Read the full proposal (PDF - 758 K)
There is no available data on transplanting a blood type A, non-A1 and AB, non-A1B kidney-pancreas or pancreas alone into a blood type B recipient, because these transplants have not been previously permitted by OPTN/UNOS policy. In seeking to encourage the use of this compatibility, the Committee seeks feedback on any concerns, questions or experiences that members of the transplant community may have on transplants involving A, non-A1 and AB, non-A1B kidney-pancreas or pancreas alone into blood type B recipients. This feedback will help the Committee create an educational resource for the community to use in conjunction with this policy change.
Also in regards to the A, non-A1 and AB, non-A1B to B compatibility, the Committee asks whether transplant programs anticipate using different titer thresholds for an A, non-A1 and AB, non-A1B kidney-pancreas or pancreas alone compared to the titer thresholds used for an A, non-A1 and AB, non-A1B kidney alone. The programming for this policy would allow transplant programs to indicate a candidate’s eligibility to receive blood type A, non-A1 and AB, non-A1B organs for kidney, kidney-pancreas, and pancreas. If the kidney-pancreas or pancreas titer thresholds differ, then the eligibility for receiving these organs should be submitted separately.

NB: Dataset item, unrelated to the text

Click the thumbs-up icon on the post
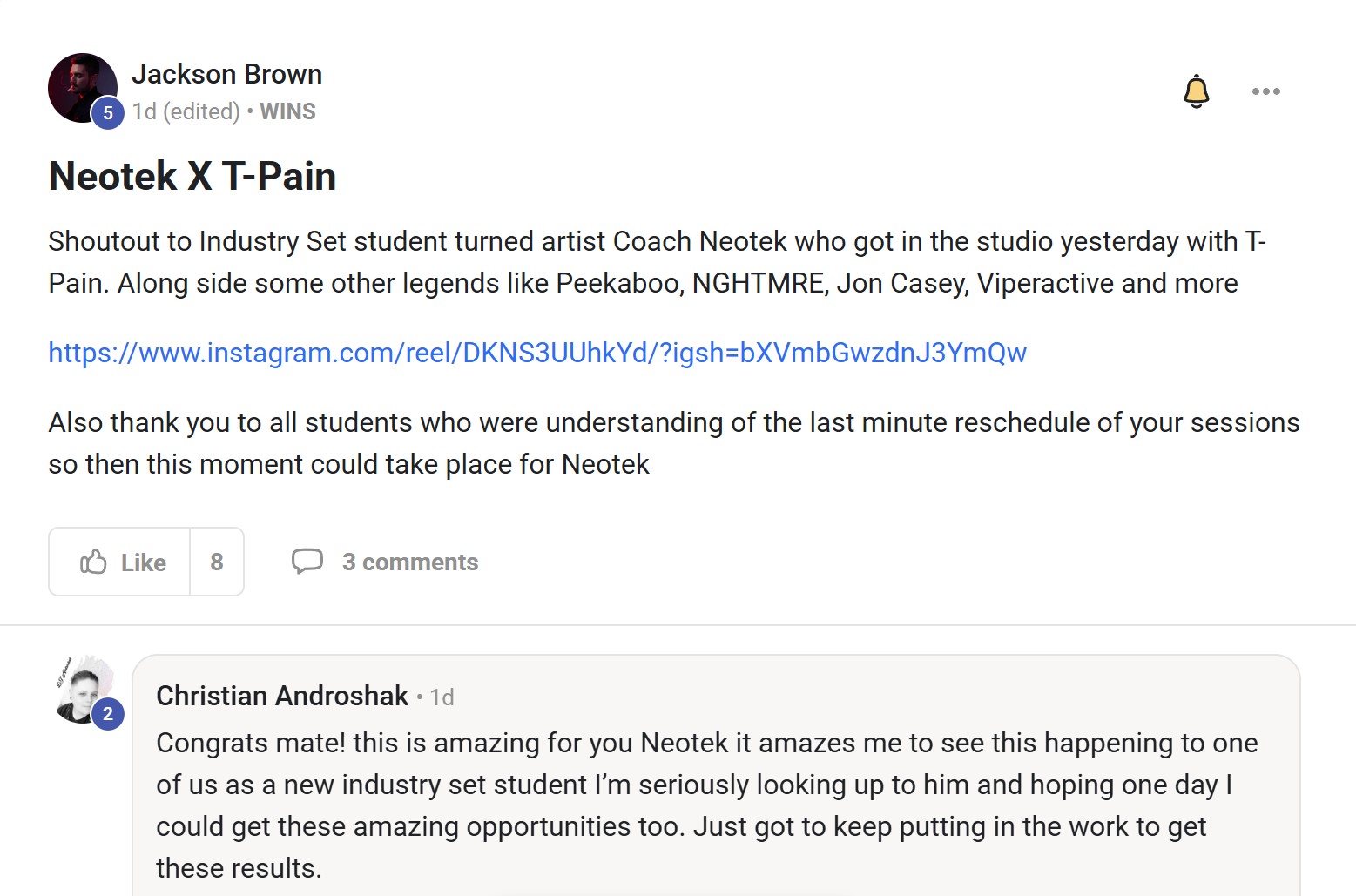This screenshot has height=896, width=1356. (x=93, y=562)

- VERY LARGE: UNOS IT effort to modify several sections of the waitlist is estimated at 2,880 hours
- Ongoing effort for UNOS is very small
- Minimal impact for hospitals
- One month to implement upon programming for members
- Staff time to adjust protocol and develop education is minimal cost
- Ongoing cost is dependent on change in pancreas transplant volume
IT Implementation is very large and includes 2,880 hours to modify several places on the waitlist referencing A2/A2B candidate eligibility. Instructional Innovations will produce an instructional offering to compliment the policy change. Ongoing effort is very small for IT, Research, and Member Quality.
- Hospital: The implementation effort is minimal and requires some clinical and administrative time. It is unlikely to require additional hours among salaried staff. Staff will develop local protocol, consent procedures, and waitlist analysis to determine eligibility to implement the change in policy. Development of patient education may also be a small cost to produce. Maintaining candidate eligibility on the waitlist, such as repeat titer testing, may include some additional staff time. This additional staff time to establish the change could total several thousand dollars.
Change in volume of pancreas transplants is the major variable that may cause additional cost. This is unlikely, however, as pancreas transplant volume is historically lower and less variable than other transplant volume.
There is a possibility to reduce blood type B candidate waitlist time, but other blood type candidates may consequently wait longer, so savings may not materialize.
- Lab and OPO: Minimal or no impact.